Labour’s Take Back Control Bill needs to truly empower communities

January 17, 2023  

This article was first published by the New Statesman.

Keir Starmer’s Take Back Control Bill needs to truly empower citizens, writes Adam Lent.

Keir Starmer did something remarkable in his New Year’s Speech. He shifted the arcane and rather tired agenda of constitutional reform and devolution onto territory voters actually care about – having a direct influence over the decisions that affect their lives. By committing to a Take Back Control Bill, Starmer has responded directly to the extremely well-evidenced and widespread frustration that the vast majority of people feel ignored by government. This would effect “a huge power shift out of Westminster” and be designed to give people “control over their lives and their community”.

This is much-needed but it comes with a big risk: failure to deliver. There is a high chance – given the institutional mindset of government officialdom – that reform becomes merely a shuffling of powers from Whitehall to Town Hall with little thought given to the genuine empowerment of communities. If the Take Back Control Bill is to do exactly what it says on the tin, a Labour Government will need to inject some very fresh thinking into the legislation.

Fortunately, because of the work that many councils and public sector bodies are already doing in this area, we know the three headline shifts that enable a community powered approach to government. A Take Back Control Bill will need to make sure it incentivises and supports these shifts at national and local level.

If the Take Back Control Bill is to do exactly what it says on the tin, a Labour Government will need to inject some very fresh thinking into the legislation.

The first imperative is the opening-up of decision-making to much wider participation. The growing use of deliberative forums and other forms of citizen engagement across the world and in the UK is starting to reshape governance. Policies and plans are increasingly being developed in close collaboration with the people they affect rather than being decided upon behind closed doors and then imposed from above. But this is a change that could happen faster and reach further with serious support from the centre.

Second, is the acceleration of a fundamental shift in the delivery of public services. Visionary public servants have been chipping away at the standard model for years now. Rejecting paternalist mindsets that regard service users as ‘cases’ to be processed by professionals, they have adopted ‘strengths-based’ approaches which recognise that those in need of support bring their own insights and capabilities to any personal challenge. Many are setting this approach in a wider context by seeking out the insights and capabilities present in the communities of which service users are a part. This is Take Back Control at the micro level and it is having a transformative effect on the outcomes a service can achieve. It also proves Keir Starmer’s point that the Take Back Control agenda is not just a dreamy ideal, it also offers practical solutions to big challenges.

Visionary public servants have been chipping away at the standard model for years now.
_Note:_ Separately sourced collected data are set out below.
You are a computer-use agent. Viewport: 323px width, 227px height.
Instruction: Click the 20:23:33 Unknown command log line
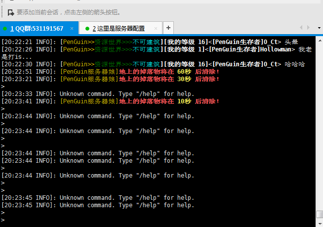point(99,94)
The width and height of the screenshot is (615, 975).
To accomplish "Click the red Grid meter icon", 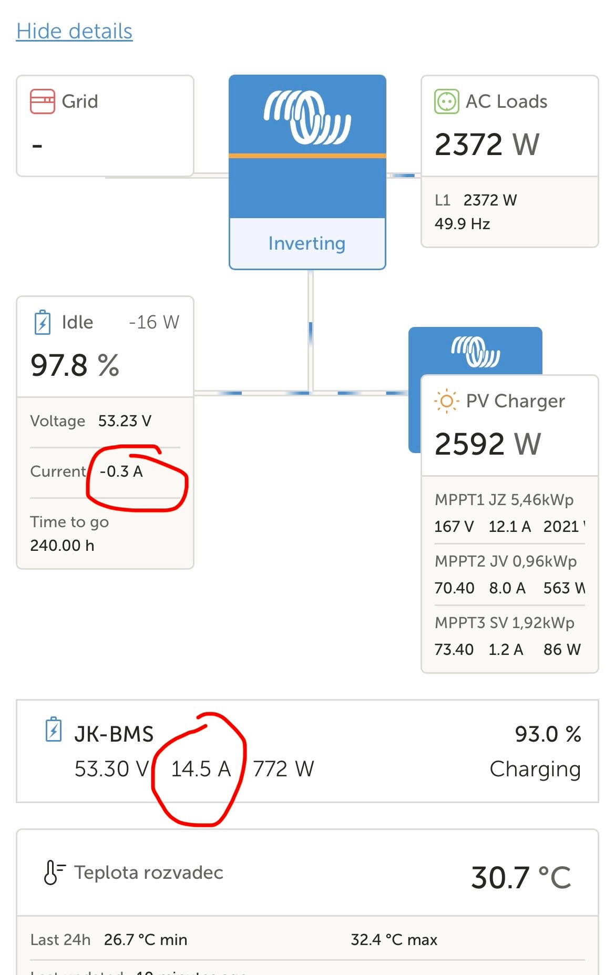I will click(x=42, y=101).
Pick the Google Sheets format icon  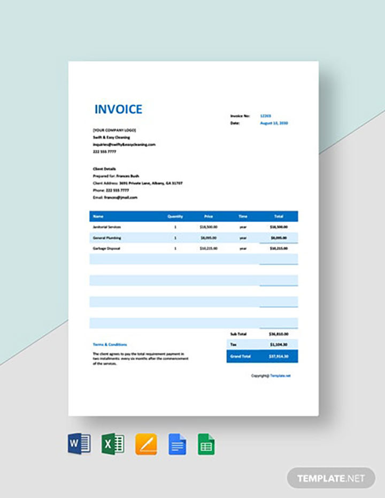206,444
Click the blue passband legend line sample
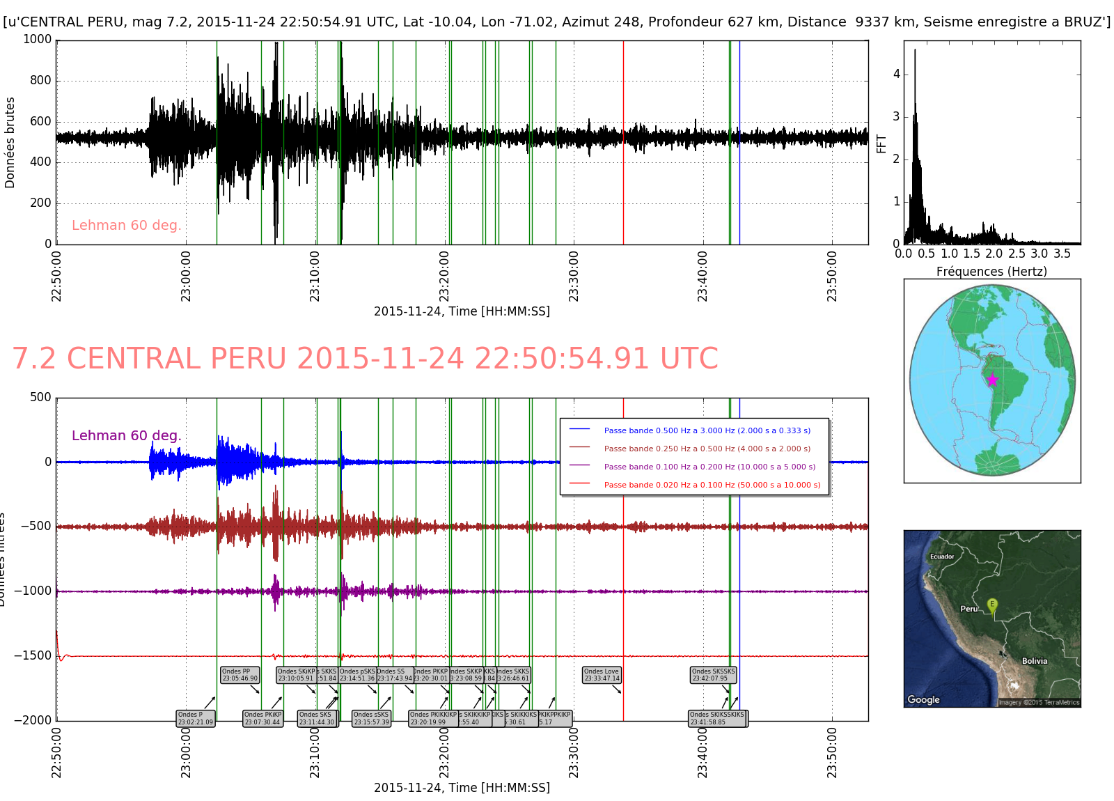1114x801 pixels. pos(579,430)
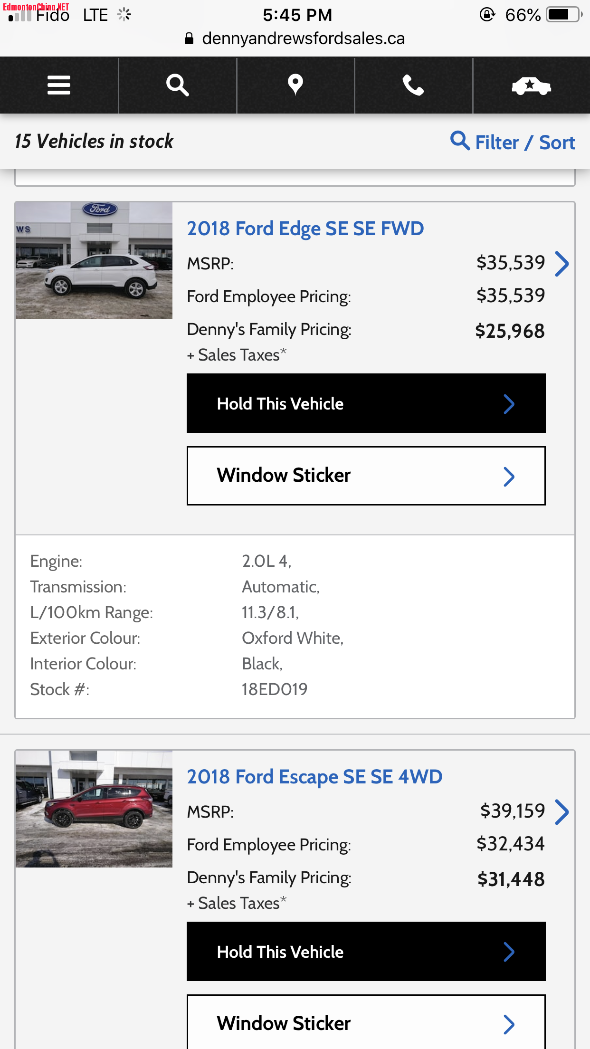Open the car with star icon
The image size is (590, 1049).
coord(531,86)
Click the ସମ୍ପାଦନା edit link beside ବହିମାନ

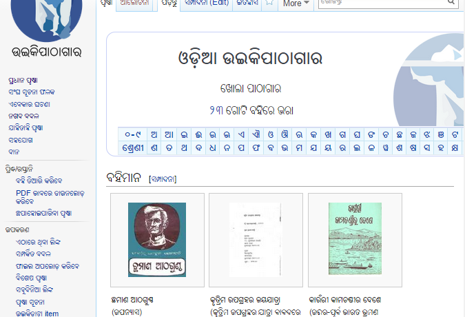pyautogui.click(x=163, y=179)
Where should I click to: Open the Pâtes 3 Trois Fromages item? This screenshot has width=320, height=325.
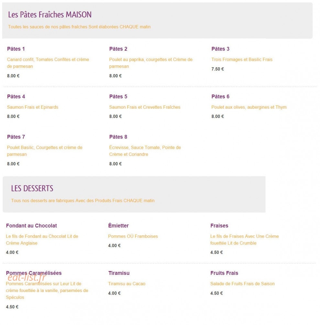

Finally, and most importantly, there is the methodical culture shift many public services are adopting: moving away from the prevalent ‘we know best’ mindset towards one which fully accepts that change is always best done with people rather than to them. Again this is something a Labour Government should widen and accelerate. This is admittedly a strange idea for central government. Politicians tend to enjoy announcing big structural reforms rather than promoting culture change. But the latter is proven to be far more effective. There is much that a Labour Government can do: ministers should urge the shift in speeches and statements, appoint public sector leaders with a proven zeal for the new way of thinking and establish a fund to support culture change efforts. The Take Back Control Bill should also mandate a major revision of the mass of public sector regulations, contracts and targets that tends to reinforce the very top-down, paternalistic behaviours which disempower communities.

Too often when politicians talk of empowering local communities, they actually mean empowering local public institutions. The latter, of course, desperately need much more resource and power and any Take Back Control Bill must make radical devolution a reality. But if that is where Labour’s change agenda stops then the profound sense of agency and responsibility that Starmer clearly wants to instil across the population will not emerge. If Take Back Control is to avoid going the way of the Conservative’s ineffectual levelling-up agenda, Labour will need to think beyond the boundaries of normal institutional reform and turbocharge the imaginative change already happening on the ground.